Most of you are probably already quite familiar with this method of analysis, but for those of you that are not, perhaps a brief explanation may be in order. msBayes is a suite of tools that plug into a pipeline for Approximate Bayesian Computation (ABC) phylogeographic analysis, estimation and hypothesis testing. The ABC approach is a computationally efficient approach to complex estimation and inference problems. At its most basic, it works as follows:
  1. A set of summary statistics is calculated on an observed data set.
  2. Multiple sets of data are simulated using parameters drawn from a prior distribution.
  3. The same same set of summary statistics is calculated for each of these simulated data sets.
  4. The parameters that result in simulated data sets with summary statistics that are equal to or within some threshold distance of the summary statistics of the observed data set are recorded.
  5. The posterior probability of the parameter values is given by the proportion of those values in the final set of accepted parameters.
Each of these steps involves multiple levels of complexities and and a smorgasbord of variant approaches, of course, from the full nuts-and-bolts of the simulation model to various flavours of importance/rejection sampling (step 4), but the core concept remains the same: simulate the data under a range of parameter values, and keep those parameter values that result in simulated data sufficiently close to the observed data.
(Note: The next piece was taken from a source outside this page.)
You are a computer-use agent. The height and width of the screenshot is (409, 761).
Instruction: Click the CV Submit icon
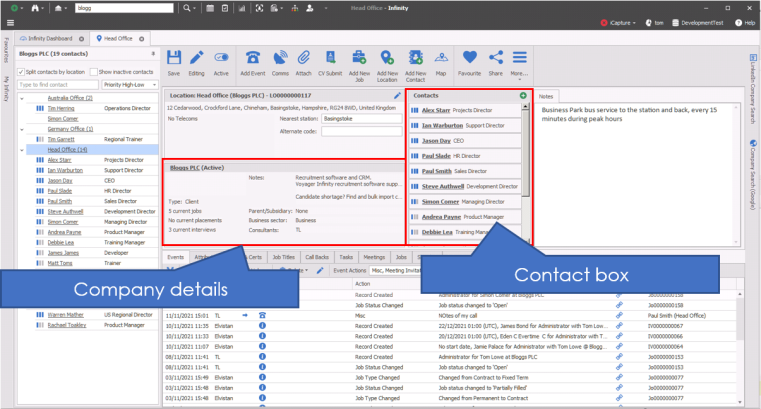pos(330,58)
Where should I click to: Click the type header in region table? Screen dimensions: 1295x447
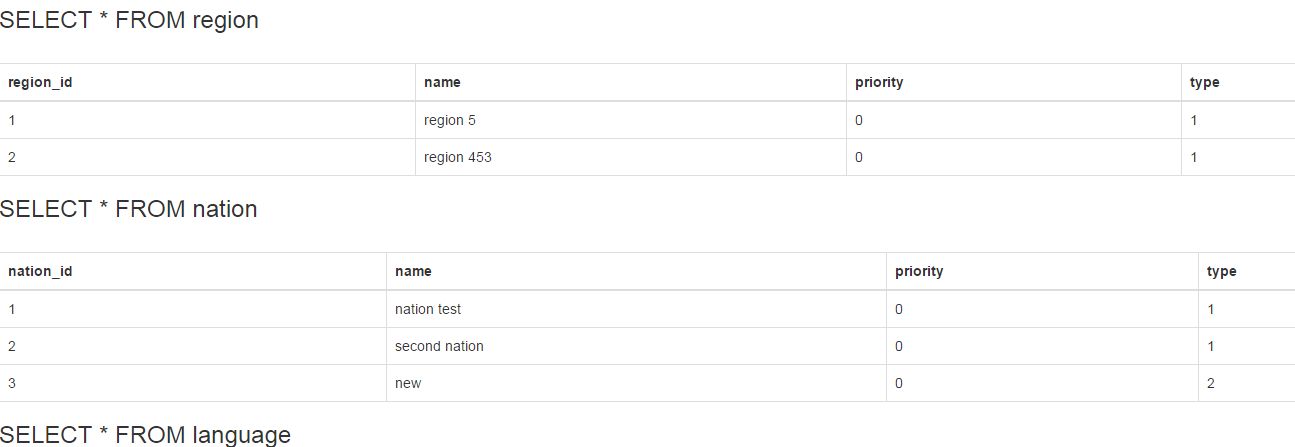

This approach is extremely attractive: for many complex problems and questions, data can be simulated relatively easily, whereas sometimes even formulating the corresponding likelihood statement can be pretty challenging. Even if the likelihood can be formulated, computing it tends to be extremely expensive in terms of CPU power and time as well as memory, while simulating data is relatively cheap as far as those resources go. However, be warned: the ABC approach does exact a cost in storage space; all those samples from the prior have to be retained until they can be processed, and I have had analyses that walk into the realm of 50-60 GB.

msBayes can be used to answer a broad variety of questions using ABC, but a major one, and the one which I am currently using it for, is to test the hypothesis of simultaneous divergence amongst a set of taxa co-distributed across a geographical barrier. Specifically, I am asking "given a bunch of sequences of pairs of populations of different species on either side of a barrier, what is the posterior probability a single distinct divergence time between each pair?"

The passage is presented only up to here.